Ellen Chisa, Jessica Dillion, and Sabrina Majeed of "About Feminism"

Ellen Chisa, Jessica Dillon, and Sabrina Majeed of “About Feminism”

There’s Leaning In, and then there is Telling It Like It Is. About two weeks ago, nine women in tech penned an open letter addressing the field’s entrenched sexism and called on the industry to, frankly, cut the shit. Their document debunks the idea that feminism is a dirty word, shares examples of sexism these women face in their tech workplace, and calls on men to listen to women on how they should end misogyny.  What the authors want most is “for people to read and understand what death by a thousand cuts feels like, and then understand why we feel sad and angry at the tech industry. We also want you to understand that more still needs to be done.” (Mic drop)

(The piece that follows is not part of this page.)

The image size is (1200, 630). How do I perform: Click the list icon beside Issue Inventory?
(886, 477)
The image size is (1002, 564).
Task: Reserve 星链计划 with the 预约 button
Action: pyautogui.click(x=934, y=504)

As evidenced by Google’s announcement that their work force is only 30% women and less than five percent black and Latino, it’s frustratingly unsurprising that tech at large is frequented by discrimination like asking a woman about her relationships status in an interview, having one’s authority in their field questioned because of their gender, or being “pranked” with sexually explicit content by one’s direct superior.

What really excites me about this open letter (particularly in comparison to other “women in the workplace” texts like a certain Lean In) is that the authors make no attempt to soften or reshape their explanation of the root cause of this misogyny. As evidenced in their letter, it’s going to take structural change, not discrete individuals, to shut down this problematic culture. As they write, “We are not the ‘nice feminists’ of this community. We’ve been nice. Some of us that wrote these have even been paraded around by men in the industry for how nice we’ve been in trying to address the social problems in tech as a way to discredit more vocal, astutely firm feminist voices. We don’t like this, we’ve never liked it, and it needs to stop.”

I’m grateful for these authors for speaking now and hope that more feminists in any industry find courage and resolve to call out sexism in their own office, wherever it may be.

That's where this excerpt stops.